◆ What you have to do ◆
Type out the data below in its entirety, exactly as given.

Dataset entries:
------------------------------

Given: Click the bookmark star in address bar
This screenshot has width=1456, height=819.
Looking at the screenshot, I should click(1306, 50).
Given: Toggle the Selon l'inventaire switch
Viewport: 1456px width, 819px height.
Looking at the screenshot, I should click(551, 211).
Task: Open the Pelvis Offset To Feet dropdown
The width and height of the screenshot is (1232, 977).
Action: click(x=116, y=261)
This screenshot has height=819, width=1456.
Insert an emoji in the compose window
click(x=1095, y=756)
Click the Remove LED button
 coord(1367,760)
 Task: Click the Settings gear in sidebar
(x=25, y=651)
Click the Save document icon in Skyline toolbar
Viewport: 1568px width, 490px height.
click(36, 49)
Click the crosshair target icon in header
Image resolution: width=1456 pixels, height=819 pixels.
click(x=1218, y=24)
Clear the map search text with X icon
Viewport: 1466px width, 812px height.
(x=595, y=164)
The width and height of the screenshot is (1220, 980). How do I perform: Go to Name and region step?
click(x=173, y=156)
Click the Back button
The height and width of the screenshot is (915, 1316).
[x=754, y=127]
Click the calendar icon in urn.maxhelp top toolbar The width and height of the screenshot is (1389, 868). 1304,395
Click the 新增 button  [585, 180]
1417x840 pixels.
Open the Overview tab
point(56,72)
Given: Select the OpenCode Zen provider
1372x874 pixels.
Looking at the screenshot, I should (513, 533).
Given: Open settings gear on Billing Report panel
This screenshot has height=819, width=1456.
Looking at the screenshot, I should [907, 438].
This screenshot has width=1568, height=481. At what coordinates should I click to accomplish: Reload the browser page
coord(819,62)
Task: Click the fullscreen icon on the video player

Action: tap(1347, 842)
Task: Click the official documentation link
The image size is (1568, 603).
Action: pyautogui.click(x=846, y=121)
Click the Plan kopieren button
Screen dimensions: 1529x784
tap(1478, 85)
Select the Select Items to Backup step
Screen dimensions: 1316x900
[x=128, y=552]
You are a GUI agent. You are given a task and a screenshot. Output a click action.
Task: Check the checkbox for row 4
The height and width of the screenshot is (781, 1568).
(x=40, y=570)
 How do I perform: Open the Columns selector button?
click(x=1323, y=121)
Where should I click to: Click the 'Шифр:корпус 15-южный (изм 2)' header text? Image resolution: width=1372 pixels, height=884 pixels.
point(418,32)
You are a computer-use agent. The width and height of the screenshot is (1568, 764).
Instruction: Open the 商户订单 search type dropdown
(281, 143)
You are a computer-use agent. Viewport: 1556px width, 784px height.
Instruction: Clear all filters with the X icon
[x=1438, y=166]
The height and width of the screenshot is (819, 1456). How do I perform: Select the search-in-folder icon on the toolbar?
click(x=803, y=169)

------------------------------

◆ Answer for the task ◆
Given: Click the bookmark star in address bar
This screenshot has width=1456, height=819.
Looking at the screenshot, I should click(1306, 50).
Given: Toggle the Selon l'inventaire switch
Viewport: 1456px width, 819px height.
Looking at the screenshot, I should click(551, 211).
Task: Open the Pelvis Offset To Feet dropdown
The width and height of the screenshot is (1232, 977).
Action: click(x=116, y=261)
This screenshot has height=819, width=1456.
Insert an emoji in the compose window
click(x=1095, y=756)
Click the Remove LED button
 coord(1367,760)
 Task: Click the Settings gear in sidebar
(x=25, y=651)
Click the Save document icon in Skyline toolbar
Viewport: 1568px width, 490px height.
click(36, 49)
Click the crosshair target icon in header
Image resolution: width=1456 pixels, height=819 pixels.
click(x=1218, y=24)
Clear the map search text with X icon
Viewport: 1466px width, 812px height.
(x=595, y=164)
The width and height of the screenshot is (1220, 980). How do I perform: Go to Name and region step?
click(x=173, y=156)
Click the Back button
The height and width of the screenshot is (915, 1316).
[x=754, y=127]
Click the calendar icon in urn.maxhelp top toolbar The width and height of the screenshot is (1389, 868). 1304,395
Click the 新增 button  [585, 180]
1417x840 pixels.
Open the Overview tab
point(56,72)
Given: Select the OpenCode Zen provider
1372x874 pixels.
Looking at the screenshot, I should (513, 533).
Given: Open settings gear on Billing Report panel
This screenshot has height=819, width=1456.
Looking at the screenshot, I should [907, 438].
This screenshot has width=1568, height=481. At what coordinates should I click to accomplish: Reload the browser page
coord(819,62)
Task: Click the fullscreen icon on the video player

Action: tap(1347, 842)
Task: Click the official documentation link
The image size is (1568, 603).
Action: pyautogui.click(x=846, y=121)
Click the Plan kopieren button
Screen dimensions: 1529x784
tap(1478, 85)
Select the Select Items to Backup step
Screen dimensions: 1316x900
[x=128, y=552]
You are a GUI agent. You are given a task and a screenshot. Output a click action.
Task: Check the checkbox for row 4
The height and width of the screenshot is (781, 1568).
(x=40, y=570)
 How do I perform: Open the Columns selector button?
click(x=1323, y=121)
Where should I click to: Click the 'Шифр:корпус 15-южный (изм 2)' header text? Image resolution: width=1372 pixels, height=884 pixels.
point(418,32)
You are a computer-use agent. The width and height of the screenshot is (1568, 764).
Instruction: Open the 商户订单 search type dropdown
(281, 143)
You are a computer-use agent. Viewport: 1556px width, 784px height.
Instruction: Clear all filters with the X icon
[x=1438, y=166]
The height and width of the screenshot is (819, 1456). How do I perform: Select the search-in-folder icon on the toolbar?
click(x=803, y=169)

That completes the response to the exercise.